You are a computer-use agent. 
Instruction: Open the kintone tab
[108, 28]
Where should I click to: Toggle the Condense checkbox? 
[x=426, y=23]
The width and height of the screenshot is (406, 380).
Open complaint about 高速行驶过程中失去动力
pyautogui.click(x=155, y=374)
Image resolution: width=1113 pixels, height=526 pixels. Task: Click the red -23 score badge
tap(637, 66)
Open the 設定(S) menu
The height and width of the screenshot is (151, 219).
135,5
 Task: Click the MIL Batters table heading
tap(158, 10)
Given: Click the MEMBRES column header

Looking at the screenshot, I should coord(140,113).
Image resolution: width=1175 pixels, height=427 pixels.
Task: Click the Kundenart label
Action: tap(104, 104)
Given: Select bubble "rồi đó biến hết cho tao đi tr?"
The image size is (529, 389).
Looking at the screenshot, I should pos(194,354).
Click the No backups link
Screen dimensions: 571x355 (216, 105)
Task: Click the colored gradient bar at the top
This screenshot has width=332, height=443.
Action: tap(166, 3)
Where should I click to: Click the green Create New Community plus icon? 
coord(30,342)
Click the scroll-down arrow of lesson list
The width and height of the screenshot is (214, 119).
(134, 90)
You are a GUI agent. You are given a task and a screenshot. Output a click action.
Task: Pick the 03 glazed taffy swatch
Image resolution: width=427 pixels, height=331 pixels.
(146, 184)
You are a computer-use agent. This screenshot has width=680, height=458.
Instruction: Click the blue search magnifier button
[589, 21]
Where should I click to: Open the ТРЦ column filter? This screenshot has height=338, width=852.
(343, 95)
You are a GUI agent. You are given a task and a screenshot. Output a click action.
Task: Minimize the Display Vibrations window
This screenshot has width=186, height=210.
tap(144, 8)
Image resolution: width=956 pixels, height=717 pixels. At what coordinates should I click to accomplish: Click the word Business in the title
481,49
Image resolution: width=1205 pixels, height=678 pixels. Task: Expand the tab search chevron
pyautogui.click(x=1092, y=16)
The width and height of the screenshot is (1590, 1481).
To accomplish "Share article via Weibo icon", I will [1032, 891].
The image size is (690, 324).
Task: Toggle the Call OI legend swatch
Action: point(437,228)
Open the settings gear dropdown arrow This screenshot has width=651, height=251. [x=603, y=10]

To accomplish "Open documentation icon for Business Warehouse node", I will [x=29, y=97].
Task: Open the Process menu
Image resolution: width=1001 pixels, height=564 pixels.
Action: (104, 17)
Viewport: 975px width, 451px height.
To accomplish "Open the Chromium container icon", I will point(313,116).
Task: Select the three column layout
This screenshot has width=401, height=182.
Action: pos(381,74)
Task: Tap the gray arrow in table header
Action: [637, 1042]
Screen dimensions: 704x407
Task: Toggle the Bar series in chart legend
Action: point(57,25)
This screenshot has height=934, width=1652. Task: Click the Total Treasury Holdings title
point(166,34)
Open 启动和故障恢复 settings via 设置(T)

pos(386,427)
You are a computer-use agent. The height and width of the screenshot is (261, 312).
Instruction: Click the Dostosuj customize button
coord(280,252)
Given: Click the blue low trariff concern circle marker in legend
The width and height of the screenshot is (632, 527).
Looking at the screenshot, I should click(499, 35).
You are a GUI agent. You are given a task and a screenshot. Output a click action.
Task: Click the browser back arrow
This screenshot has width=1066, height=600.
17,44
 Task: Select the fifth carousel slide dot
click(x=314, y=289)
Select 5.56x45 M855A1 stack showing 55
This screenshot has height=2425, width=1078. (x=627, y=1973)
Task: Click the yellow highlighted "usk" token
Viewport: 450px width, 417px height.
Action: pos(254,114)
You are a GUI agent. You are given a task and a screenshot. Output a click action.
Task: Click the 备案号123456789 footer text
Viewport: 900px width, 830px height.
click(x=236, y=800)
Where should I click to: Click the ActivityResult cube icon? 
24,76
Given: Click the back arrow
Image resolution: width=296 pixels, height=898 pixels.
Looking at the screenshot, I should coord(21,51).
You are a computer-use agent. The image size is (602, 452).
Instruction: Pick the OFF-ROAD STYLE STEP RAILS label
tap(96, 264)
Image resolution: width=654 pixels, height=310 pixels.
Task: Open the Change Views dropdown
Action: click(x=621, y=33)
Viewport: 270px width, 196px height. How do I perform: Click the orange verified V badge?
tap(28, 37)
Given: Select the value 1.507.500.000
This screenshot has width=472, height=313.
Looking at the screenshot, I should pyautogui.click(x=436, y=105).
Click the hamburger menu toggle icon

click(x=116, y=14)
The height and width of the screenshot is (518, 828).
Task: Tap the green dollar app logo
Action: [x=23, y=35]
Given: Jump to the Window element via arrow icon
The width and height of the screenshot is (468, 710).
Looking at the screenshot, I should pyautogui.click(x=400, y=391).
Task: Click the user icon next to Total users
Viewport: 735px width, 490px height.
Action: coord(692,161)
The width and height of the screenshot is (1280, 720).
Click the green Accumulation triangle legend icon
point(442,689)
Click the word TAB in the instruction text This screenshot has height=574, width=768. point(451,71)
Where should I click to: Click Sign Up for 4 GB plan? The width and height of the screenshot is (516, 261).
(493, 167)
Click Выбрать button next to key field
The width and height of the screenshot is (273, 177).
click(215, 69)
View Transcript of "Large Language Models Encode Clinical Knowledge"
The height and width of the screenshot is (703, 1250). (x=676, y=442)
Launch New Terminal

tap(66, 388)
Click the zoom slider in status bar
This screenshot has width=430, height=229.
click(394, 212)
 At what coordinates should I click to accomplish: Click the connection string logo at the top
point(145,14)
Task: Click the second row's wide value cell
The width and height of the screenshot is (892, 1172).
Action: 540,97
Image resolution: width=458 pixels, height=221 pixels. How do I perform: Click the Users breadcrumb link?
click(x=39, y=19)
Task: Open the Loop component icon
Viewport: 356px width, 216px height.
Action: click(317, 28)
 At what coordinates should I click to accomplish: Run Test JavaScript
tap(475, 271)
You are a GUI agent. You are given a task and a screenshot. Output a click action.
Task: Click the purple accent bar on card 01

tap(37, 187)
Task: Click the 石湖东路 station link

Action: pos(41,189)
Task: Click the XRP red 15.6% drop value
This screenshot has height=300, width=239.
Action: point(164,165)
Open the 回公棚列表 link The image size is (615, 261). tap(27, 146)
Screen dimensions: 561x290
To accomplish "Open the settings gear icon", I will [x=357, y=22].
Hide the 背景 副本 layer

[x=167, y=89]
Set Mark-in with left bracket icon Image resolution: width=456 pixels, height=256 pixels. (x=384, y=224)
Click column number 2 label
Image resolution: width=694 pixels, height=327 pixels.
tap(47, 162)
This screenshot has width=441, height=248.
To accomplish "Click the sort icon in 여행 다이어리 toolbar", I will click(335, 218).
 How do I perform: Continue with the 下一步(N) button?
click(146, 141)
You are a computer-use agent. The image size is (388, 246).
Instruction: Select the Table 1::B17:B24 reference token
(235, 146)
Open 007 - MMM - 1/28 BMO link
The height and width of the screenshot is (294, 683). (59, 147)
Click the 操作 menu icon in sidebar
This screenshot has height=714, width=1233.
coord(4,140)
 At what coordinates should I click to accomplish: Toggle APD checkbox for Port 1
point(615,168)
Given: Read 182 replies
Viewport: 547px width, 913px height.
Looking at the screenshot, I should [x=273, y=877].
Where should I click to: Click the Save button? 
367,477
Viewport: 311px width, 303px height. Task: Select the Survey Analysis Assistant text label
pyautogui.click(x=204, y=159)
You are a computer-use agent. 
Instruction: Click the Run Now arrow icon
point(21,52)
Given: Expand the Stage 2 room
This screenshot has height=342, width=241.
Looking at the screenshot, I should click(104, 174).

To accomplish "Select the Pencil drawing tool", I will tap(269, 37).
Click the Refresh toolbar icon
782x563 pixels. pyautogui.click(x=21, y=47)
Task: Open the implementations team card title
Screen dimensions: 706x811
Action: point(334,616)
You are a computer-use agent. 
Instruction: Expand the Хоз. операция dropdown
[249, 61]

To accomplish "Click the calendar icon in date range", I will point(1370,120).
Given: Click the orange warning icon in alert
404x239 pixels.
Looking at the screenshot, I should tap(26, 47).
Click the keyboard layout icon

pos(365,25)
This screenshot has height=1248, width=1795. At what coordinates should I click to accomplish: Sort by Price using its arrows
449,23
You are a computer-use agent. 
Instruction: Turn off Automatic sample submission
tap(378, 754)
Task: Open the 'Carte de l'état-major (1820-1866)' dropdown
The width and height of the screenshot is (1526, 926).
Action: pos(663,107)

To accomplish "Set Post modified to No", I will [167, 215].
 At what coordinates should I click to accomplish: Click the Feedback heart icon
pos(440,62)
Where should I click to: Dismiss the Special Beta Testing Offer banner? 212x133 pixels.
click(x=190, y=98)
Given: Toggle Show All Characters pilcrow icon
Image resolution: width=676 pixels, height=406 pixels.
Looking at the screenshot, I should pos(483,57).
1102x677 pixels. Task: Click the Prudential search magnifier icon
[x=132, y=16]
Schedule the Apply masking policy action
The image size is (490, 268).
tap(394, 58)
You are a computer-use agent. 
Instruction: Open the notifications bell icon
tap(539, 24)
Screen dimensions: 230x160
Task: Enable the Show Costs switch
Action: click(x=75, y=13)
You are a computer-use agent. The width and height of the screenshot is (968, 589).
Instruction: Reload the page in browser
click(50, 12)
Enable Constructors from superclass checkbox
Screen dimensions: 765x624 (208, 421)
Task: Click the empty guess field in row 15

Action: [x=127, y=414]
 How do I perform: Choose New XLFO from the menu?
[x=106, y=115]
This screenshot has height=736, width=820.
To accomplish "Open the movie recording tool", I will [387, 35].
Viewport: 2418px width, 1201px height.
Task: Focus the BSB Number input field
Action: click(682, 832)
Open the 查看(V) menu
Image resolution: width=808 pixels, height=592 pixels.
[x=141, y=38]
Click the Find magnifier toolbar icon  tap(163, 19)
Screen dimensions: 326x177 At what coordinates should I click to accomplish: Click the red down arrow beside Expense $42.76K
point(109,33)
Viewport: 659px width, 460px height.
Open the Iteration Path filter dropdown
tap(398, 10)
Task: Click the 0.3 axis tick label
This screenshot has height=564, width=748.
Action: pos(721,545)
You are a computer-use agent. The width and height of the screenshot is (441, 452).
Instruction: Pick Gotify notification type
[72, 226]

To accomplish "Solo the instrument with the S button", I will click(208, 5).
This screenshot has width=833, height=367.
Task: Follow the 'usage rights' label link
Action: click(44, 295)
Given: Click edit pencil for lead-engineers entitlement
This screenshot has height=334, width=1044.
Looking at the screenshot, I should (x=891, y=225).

---*---

> **Exercise**: Reproduce only the lines above spanning from the line containing "Select 5.56x45 M855A1 stack showing 55" through the line containing "Given: Select the value 1.507.500.000", word for word.

> **Result**:
Select 5.56x45 M855A1 stack showing 55
This screenshot has height=2425, width=1078. (x=627, y=1973)
Task: Click the yellow highlighted "usk" token
Viewport: 450px width, 417px height.
Action: pos(254,114)
You are a GUI agent. You are given a task and a screenshot. Output a click action.
Task: Click the 备案号123456789 footer text
Viewport: 900px width, 830px height.
click(x=236, y=800)
Where should I click to: Click the ActivityResult cube icon? 
24,76
Given: Click the back arrow
Image resolution: width=296 pixels, height=898 pixels.
Looking at the screenshot, I should coord(21,51).
You are a computer-use agent. The image size is (602, 452).
Instruction: Pick the OFF-ROAD STYLE STEP RAILS label
tap(96, 264)
Image resolution: width=654 pixels, height=310 pixels.
Task: Open the Change Views dropdown
Action: click(x=621, y=33)
Viewport: 270px width, 196px height. How do I perform: Click the orange verified V badge?
tap(28, 37)
Given: Select the value 1.507.500.000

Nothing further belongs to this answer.